Faculdade

Departamento

Michael Overduin | Seminar

Mon, 28 May 2018, 12:00 - 13:00
Tipo de evento: 
Seminário

 

Michael Overduin

Department of Biochemistry, Faculty of Medicine & Dentistry, University of Alberta

 

Structural biology of signaling and membrane trafficking using NMR, MODA and SMALP tools

 

Host: Eurico Cabrita

 

Abstract: 

The overall aim of the Overduin lab is to determine how proteins recognize and organize lipids in biological membranes.  We are elucidating the mechanism of an E. coli protein called YraP, which is found in a range of Gram negative bacteria. The relatives of YraP includes hemolysins, mechanosensitive channels, the membrane-pore forming protein Secretin, and a variety of eukaryotic proteins. We propose that they share a common function based on lipid recognition, and are elucidating the cellular function, molecular interactions and 3D structures. We are determining how this lipoprotein engages the phospholipids found in the membrane that surrounds Gram negative bacteria.
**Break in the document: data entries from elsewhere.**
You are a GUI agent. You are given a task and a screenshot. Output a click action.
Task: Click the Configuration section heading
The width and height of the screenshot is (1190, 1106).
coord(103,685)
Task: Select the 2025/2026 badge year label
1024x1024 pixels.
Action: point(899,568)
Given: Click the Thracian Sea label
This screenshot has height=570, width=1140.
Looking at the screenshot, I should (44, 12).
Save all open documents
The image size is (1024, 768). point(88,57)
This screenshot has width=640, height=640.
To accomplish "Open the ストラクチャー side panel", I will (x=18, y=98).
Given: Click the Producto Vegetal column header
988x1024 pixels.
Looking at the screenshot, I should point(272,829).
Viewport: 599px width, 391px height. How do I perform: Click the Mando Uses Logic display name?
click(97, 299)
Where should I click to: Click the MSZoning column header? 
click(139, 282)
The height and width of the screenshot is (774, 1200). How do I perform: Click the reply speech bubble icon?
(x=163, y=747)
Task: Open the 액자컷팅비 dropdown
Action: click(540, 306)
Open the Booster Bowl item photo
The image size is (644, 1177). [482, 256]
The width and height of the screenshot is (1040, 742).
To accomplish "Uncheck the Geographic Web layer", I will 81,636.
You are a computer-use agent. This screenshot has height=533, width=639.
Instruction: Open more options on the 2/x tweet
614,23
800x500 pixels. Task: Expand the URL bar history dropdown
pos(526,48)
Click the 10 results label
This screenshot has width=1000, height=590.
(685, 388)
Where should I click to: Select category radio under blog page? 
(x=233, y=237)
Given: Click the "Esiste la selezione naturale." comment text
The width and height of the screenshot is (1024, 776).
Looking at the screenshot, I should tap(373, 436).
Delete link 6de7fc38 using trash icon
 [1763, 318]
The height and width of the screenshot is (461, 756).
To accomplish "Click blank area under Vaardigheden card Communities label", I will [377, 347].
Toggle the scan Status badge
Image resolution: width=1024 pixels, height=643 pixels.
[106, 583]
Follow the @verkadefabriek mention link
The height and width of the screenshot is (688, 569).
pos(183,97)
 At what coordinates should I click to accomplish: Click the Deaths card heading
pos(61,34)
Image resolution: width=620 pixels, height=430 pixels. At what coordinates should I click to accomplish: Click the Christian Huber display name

Our approach is to use NMR to solve peripheral membrane protein structures, measure their interactions with single lipid molecules and micelles, and then validate the lipid ligands and binding determinants in cell-based assays. Our past successes include the discovery of the phosphatidylinositide ligands of FYVE, FAPP-PH, P4M and PX domains which mediate selective localization to specific subcellular membranes. Software tools are also being developed to discover novel protein:lipid interactions, including a computational tool (MODA) that rapidly and accurately predicts membrane optimal docking areas on any protein structure. The group has also led in the discovery of polymer-based nanodiscs for native lipid-protein complex solubilization. Finally, drug-like ligands for therapeutic targets including kinases are being discovered by NMR-based fragment screening. Hybrid structures being solved by NMR, X-ray crystallography and small angle X-ray scattering are revealing the mechanisms of oncogenic states that drive cancer progression.

 

Short Bio:

Michael Overduin has been a Professor and CAIP Chair in the Department of Biochemistry at the University of Alberta since 2015, where he serves as Director of NANUC, Canada’s national NMR centre in Edmonton. He was the Professor of Structural Biology and Director of the Henry Wellcome Building for NMR, a UK national facility in Birmingham from 2003. He established his first lab at the University of Colorado in Denver in 1996, initiating the Rocky Mountain Regional NMR Facility there. He postdoc’ed at the University of Toronto and earned a PhD at The Rockefeller University in 1993. His lab focuses on structural biology and the discovery of ligands of proteins involved in cell adhesion, signaling and endocytosis. The aim of his group is the development of mechanistic understanding of progression of cancer, infection and prion diseases. He focuses on mechanisms of desmosomal attachment to the cytoskeletion, phosphoinositide recognition by signaling proteins, and emerging targets including oncogenic Shp2 phosphatases and calcium/calmodulin dependent ser/thr kinases and the RhoA-Lbc complex. Methods including NMR are being used and developed to identify unexploited interdomain, lipid binding and allosteric sites, with the end goal of providing new avenues for intervention. Ligand screening including with drug fragments are used in the structure-aided design of novel agents for therapeutic intervention for signaling and membrane-embedded targets. Technological contributions include a computational method (“MODA”) which predicts lipid binding surfaces on protein structure, and the Styrene Maleic Acid Lipid Particle (SMALP) system for detergent-free purification of native membrane proteins into stable, soluble nanoparticles, for which he has formed an international network which shares polymers and protocols (www.SMALP.net).